* [WHAT IS EXPECTED] Skip the pictures and restate, word for word, the lines from the one containing "Where should I click to: Click" to the end of the data below.

* [SUPPLIED DATA]
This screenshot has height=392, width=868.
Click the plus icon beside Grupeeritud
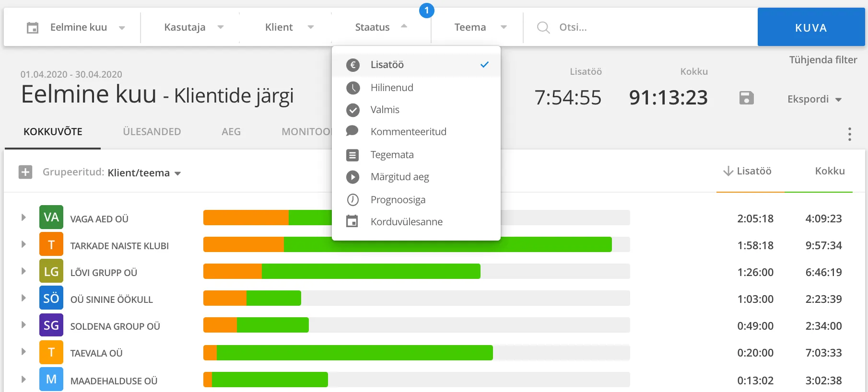point(25,172)
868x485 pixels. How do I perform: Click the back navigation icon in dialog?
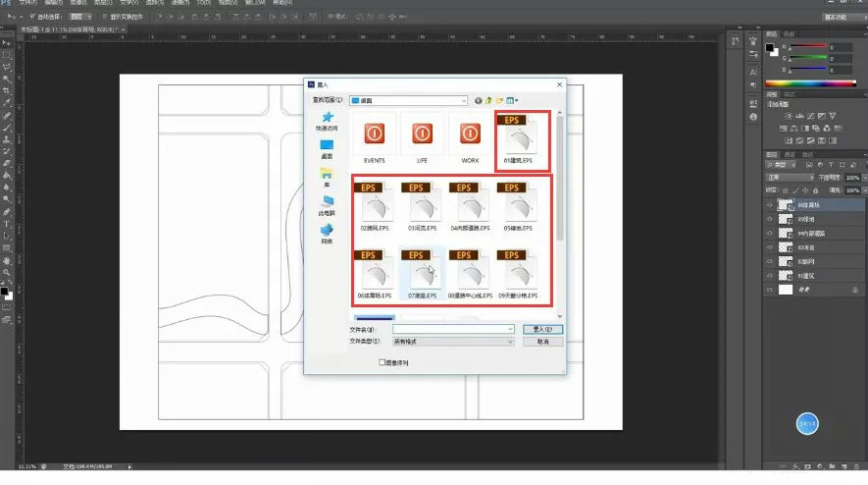[479, 100]
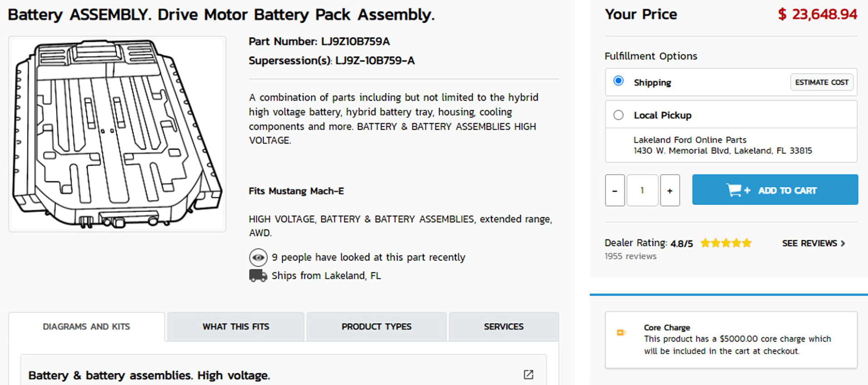The width and height of the screenshot is (868, 385).
Task: Select the Shipping fulfillment option
Action: tap(618, 81)
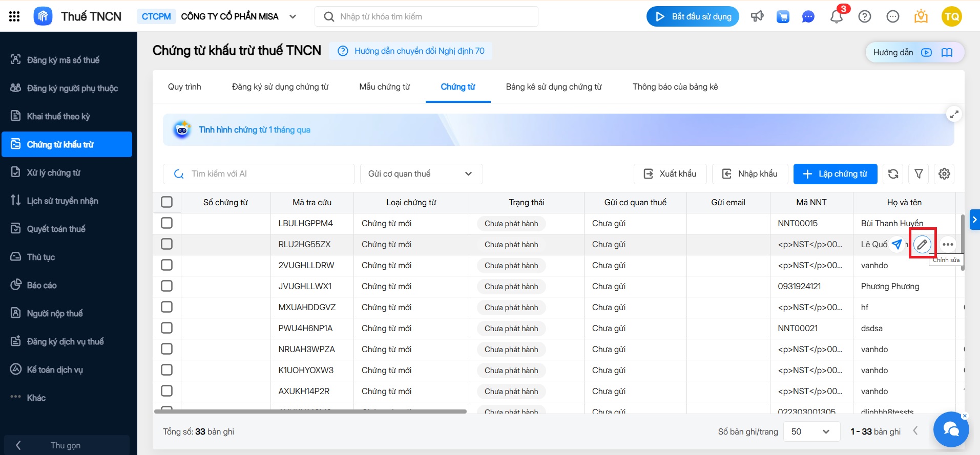The image size is (980, 455).
Task: Open the three-dot more options in row
Action: 948,245
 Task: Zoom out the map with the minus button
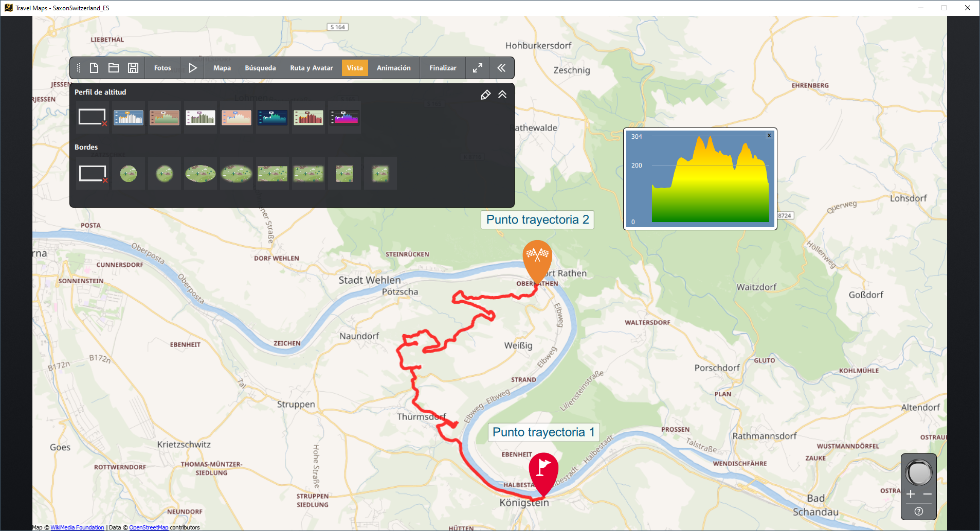[928, 495]
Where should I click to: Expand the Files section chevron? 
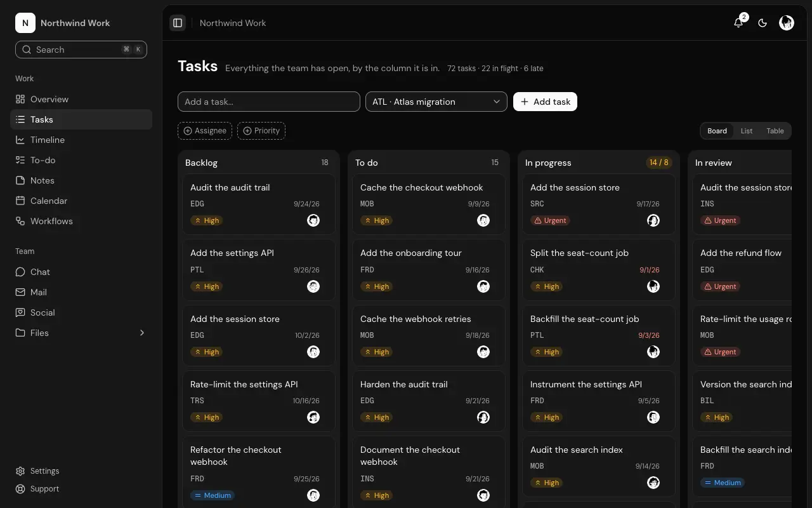click(142, 333)

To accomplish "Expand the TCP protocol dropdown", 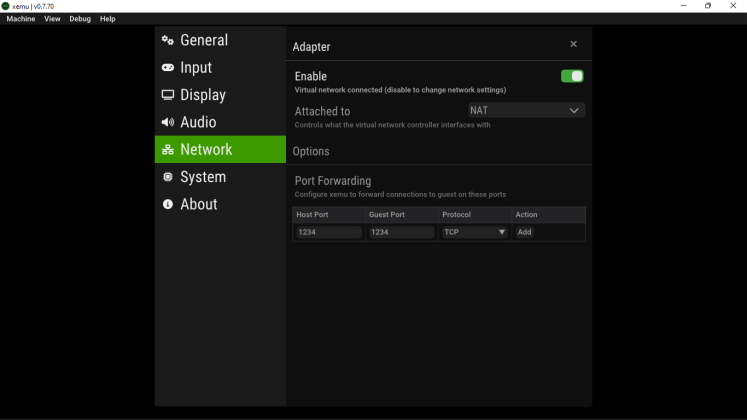I will (475, 232).
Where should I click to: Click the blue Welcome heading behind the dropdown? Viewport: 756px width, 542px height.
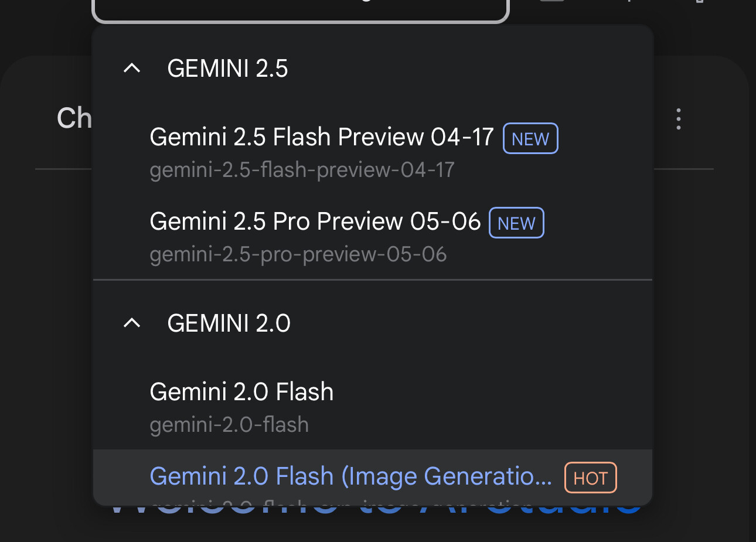point(375,513)
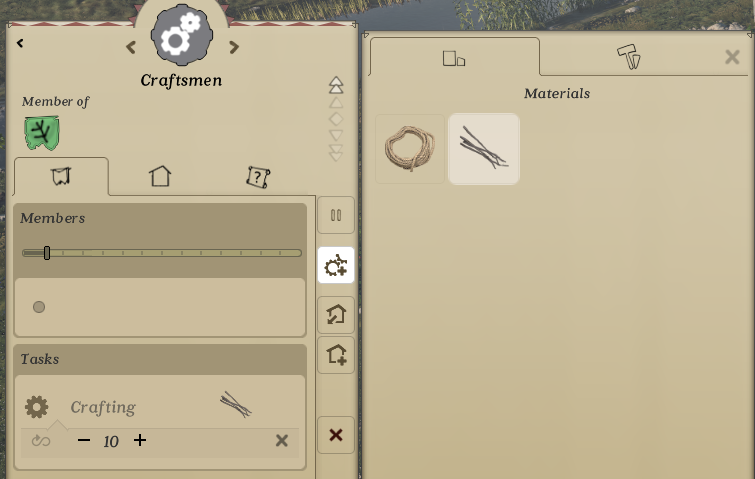Viewport: 755px width, 479px height.
Task: Select the rope material icon
Action: (410, 149)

* [YOUR RESPONSE]
Where should I click to: Click the blue Welcome heading behind the dropdown? Viewport: 756px width, 542px height.
point(375,513)
Viewport: 755px width, 479px height.
Task: Select the rope material icon
Action: (410, 149)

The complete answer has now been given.